What you will do
Using the data that follows, return exactly the lines from the one that contains "Cookie Policy (778, 2325)" through the one that contains "Image resolution: width=390, height=1558.", ends included.
(Data to examine Opens)
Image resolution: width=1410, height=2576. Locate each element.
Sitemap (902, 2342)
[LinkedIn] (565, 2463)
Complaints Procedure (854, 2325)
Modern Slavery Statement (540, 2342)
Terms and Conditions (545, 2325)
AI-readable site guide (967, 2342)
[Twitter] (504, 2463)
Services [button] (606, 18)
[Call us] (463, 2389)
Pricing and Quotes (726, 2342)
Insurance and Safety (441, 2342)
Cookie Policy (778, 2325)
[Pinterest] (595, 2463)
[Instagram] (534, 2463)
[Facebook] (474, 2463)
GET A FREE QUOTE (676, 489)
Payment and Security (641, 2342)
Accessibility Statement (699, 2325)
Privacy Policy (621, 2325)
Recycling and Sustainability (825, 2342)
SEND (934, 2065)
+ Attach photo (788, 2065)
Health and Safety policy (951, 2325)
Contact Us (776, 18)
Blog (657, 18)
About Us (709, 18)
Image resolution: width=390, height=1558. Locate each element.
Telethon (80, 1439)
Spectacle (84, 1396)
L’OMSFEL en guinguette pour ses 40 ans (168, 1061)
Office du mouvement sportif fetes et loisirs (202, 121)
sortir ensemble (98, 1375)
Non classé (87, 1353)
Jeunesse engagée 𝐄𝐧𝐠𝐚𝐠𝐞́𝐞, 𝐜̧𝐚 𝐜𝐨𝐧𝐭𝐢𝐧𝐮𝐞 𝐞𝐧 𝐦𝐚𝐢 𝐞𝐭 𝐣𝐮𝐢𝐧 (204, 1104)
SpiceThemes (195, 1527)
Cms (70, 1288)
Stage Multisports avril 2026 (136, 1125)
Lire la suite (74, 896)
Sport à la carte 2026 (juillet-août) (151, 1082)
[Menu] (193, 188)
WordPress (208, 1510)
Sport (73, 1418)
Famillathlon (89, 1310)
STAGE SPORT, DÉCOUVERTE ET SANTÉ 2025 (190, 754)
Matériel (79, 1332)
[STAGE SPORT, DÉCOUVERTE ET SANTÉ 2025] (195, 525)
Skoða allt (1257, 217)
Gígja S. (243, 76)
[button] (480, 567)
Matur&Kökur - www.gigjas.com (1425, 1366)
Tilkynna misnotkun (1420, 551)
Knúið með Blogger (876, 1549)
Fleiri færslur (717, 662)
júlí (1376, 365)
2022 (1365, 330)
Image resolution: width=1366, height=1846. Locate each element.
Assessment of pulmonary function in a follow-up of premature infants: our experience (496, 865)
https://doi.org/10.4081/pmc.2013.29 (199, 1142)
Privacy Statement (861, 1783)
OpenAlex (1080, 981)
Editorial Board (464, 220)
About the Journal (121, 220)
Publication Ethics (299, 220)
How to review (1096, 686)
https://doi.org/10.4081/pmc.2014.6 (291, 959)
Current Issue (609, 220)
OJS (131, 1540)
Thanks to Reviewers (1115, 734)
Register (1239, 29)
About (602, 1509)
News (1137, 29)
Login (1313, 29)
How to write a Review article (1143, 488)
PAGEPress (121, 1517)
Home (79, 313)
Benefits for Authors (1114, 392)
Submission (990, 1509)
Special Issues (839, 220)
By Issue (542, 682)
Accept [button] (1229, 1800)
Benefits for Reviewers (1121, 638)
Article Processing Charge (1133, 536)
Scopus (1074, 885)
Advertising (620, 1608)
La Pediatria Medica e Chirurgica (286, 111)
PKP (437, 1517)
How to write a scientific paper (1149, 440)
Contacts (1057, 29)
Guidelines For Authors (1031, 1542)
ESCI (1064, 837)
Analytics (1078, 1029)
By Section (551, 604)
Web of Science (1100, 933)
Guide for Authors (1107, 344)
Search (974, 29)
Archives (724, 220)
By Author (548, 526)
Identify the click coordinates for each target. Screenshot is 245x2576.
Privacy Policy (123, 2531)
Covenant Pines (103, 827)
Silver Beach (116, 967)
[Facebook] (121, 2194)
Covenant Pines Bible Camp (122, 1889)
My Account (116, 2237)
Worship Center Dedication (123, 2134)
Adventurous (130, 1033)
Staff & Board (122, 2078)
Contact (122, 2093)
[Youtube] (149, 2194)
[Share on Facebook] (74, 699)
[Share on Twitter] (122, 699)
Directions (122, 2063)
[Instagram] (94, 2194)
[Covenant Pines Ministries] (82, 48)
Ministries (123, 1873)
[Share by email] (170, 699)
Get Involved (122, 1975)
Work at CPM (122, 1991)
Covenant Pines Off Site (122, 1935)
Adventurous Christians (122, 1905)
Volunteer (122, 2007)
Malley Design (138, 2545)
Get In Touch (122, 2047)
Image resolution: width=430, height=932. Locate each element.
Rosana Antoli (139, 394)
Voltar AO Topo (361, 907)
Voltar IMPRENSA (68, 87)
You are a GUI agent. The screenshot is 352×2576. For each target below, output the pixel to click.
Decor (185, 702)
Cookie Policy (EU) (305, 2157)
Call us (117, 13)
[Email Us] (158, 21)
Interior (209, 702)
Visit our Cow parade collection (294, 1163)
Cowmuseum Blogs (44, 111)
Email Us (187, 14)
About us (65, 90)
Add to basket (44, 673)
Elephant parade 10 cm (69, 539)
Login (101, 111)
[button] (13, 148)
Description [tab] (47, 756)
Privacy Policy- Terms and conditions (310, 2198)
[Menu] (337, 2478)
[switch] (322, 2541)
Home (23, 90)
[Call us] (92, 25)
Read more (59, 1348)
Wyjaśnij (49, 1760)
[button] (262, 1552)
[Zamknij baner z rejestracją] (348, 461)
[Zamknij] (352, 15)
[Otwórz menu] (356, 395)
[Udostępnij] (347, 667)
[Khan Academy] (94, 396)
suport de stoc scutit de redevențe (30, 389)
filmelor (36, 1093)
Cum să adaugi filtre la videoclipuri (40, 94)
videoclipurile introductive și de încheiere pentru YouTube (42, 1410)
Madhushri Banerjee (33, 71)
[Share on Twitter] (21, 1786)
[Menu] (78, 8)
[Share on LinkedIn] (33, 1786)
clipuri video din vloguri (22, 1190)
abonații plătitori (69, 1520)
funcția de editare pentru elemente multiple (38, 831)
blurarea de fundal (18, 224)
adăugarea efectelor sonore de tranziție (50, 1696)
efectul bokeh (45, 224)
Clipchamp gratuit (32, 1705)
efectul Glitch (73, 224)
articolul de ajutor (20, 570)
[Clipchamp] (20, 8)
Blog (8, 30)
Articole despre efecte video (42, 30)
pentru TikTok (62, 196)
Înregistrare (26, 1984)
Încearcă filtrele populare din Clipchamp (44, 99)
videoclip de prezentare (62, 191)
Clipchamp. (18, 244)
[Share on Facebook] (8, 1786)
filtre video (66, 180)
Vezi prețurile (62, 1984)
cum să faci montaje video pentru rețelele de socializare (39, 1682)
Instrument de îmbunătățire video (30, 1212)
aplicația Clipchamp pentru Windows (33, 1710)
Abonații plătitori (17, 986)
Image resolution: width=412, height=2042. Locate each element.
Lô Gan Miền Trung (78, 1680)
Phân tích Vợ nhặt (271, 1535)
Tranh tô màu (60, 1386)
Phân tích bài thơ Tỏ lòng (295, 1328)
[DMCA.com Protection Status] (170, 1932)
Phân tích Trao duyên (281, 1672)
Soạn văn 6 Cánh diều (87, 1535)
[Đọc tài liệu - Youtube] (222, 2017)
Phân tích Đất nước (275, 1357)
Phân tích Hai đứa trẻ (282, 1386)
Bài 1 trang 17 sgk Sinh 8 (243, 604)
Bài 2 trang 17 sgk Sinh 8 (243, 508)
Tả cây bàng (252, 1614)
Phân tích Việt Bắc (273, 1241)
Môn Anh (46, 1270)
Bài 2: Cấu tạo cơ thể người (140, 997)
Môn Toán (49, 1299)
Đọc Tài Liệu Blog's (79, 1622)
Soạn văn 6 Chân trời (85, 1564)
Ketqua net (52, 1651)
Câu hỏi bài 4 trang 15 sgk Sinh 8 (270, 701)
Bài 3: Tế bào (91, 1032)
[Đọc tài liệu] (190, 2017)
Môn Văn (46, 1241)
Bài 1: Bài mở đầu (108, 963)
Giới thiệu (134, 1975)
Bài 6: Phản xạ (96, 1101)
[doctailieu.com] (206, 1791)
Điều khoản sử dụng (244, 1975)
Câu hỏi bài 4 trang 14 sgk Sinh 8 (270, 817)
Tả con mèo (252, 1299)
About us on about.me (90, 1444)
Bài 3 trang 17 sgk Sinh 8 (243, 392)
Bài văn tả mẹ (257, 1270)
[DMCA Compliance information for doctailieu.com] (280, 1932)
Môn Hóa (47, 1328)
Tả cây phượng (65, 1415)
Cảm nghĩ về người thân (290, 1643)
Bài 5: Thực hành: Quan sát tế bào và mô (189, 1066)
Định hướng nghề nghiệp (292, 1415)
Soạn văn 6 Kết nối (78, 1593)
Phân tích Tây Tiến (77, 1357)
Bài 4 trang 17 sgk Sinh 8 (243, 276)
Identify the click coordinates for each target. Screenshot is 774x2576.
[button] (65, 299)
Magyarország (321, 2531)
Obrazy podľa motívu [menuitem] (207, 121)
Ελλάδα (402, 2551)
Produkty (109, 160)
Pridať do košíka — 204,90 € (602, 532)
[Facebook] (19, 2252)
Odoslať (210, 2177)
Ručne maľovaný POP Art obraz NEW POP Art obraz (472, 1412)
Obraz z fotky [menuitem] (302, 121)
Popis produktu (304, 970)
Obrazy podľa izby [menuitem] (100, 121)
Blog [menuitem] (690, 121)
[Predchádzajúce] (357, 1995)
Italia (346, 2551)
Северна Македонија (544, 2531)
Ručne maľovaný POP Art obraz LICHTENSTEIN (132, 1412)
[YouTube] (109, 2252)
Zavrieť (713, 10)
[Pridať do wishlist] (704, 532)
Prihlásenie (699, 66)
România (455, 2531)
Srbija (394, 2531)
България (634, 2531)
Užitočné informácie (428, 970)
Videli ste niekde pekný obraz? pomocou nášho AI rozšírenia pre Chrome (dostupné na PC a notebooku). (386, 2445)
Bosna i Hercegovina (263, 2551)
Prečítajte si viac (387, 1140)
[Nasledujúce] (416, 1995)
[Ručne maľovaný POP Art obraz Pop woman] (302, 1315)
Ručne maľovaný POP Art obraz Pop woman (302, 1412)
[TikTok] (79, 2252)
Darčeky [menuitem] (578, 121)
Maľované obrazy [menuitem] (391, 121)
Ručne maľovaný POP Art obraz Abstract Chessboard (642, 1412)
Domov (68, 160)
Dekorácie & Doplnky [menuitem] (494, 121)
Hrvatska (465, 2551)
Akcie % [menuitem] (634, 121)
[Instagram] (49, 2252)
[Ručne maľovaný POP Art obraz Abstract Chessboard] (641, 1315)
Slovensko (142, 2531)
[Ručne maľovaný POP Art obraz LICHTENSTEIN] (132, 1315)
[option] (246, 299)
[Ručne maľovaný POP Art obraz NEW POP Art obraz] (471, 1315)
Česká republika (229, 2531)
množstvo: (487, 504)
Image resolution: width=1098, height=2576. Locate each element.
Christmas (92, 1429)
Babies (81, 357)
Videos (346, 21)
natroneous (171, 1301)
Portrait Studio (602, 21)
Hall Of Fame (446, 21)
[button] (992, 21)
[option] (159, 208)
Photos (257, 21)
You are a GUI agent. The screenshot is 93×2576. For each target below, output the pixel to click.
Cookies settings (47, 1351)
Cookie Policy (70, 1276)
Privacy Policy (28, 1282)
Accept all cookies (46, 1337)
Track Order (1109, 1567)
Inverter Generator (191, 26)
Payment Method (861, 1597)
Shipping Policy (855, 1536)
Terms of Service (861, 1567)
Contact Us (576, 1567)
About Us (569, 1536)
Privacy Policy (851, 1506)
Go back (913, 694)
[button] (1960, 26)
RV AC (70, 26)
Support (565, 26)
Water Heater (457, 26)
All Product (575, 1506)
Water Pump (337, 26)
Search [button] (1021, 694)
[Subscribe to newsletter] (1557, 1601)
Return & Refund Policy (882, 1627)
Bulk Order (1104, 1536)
(Data to examine Closes)
Exercise response
Cookie Policy (778, 2325)
[Pinterest] (595, 2463)
[Instagram] (534, 2463)
[Facebook] (474, 2463)
GET A FREE QUOTE (676, 489)
Payment and Security (641, 2342)
Accessibility Statement (699, 2325)
Privacy Policy (621, 2325)
Recycling and Sustainability (825, 2342)
SEND (934, 2065)
+ Attach photo (788, 2065)
Health and Safety policy (951, 2325)
Contact Us (776, 18)
Blog (657, 18)
About Us (709, 18)
Image resolution: width=390, height=1558. Locate each element.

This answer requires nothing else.